Bo White

Ideas and Grace over Coffee

The Ingredients of Hope

Cornelius Plantinga, in his book Engaging God’s World quotes Lewis Smedes concerning the anatomy of hope. Plantinga writes, “According to Smedes…genuine hope always combines imagination, faith, and desire. Those are the main ingredients,” (p. 8).

If you’re like me, you’re often missing one of the ingredients and like a cake that isn’t baked properly, our hopefulness, then, falls flat. And it’s been my experience that, at least in 21st century America, we rush straight to the third ingredient without much regard for the other two. We simply ‘desire’ things to be better or we simply ‘desire’ certain things for ourselves. And so hope has been reduced to only desire.

But, what happens if the other two ingredients get mixed back in? Hope become more and more real. Instead of simply wanting something, we imagine actually having it or we imagine what it would it would be like to live in such a world. Take poverty, for example. Can you imagine a world without it? Some people cannot, so there is no enduring action to fight against it. Without an engaged imagination, our desires are often too weak in and of themselves.
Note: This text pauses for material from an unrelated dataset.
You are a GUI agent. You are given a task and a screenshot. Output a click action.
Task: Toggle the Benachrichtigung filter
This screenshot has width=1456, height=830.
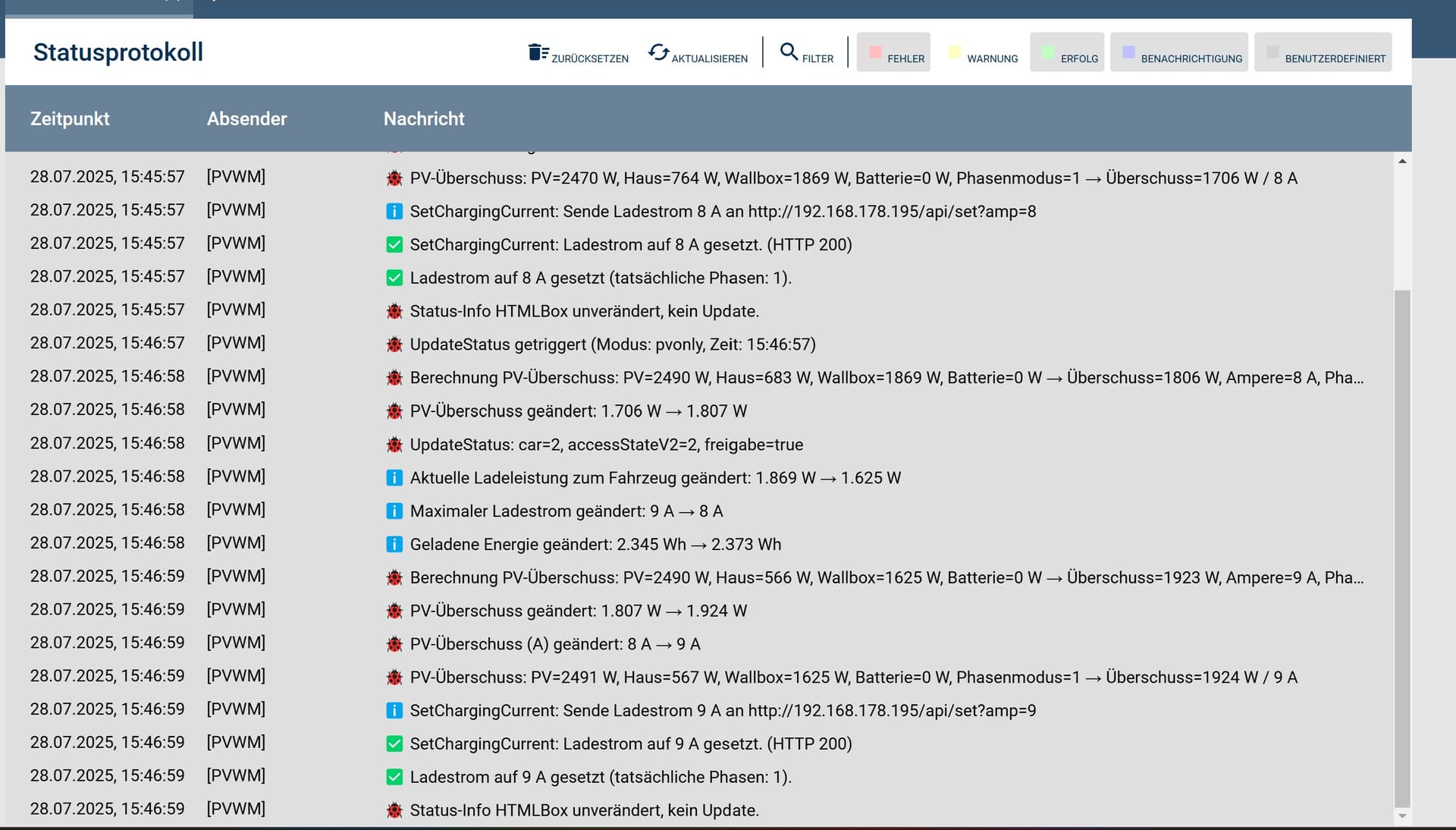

Faith, then, takes what we desire and what we imagine and gives it activities to do. I can window shop or channel surf and then desire something. I can even move beyond channel surfing and web browsing to an engaged imagination, but without trusting that a positive outcome can actually take place, I will simply burn with desire or distance myself through imagination. Faith grounds both and pushes us to actually live in a hopeful world.

Jack Miller, in his book entitled Repentance makes the point that faith is only used in verb form in the Gospel of John. In other words, faith does indeed solidify hope, because it mobilizes both our imagination and our desire through activity. So, what would it look like to live lives of imagination, faith, and desire? That isn’t the same as a campaign slogan that promises ‘hope’ or a concerned financial advisor saying, ‘I hope things will get better.’ All three ingredients give us a substantive hope that is far more impactful.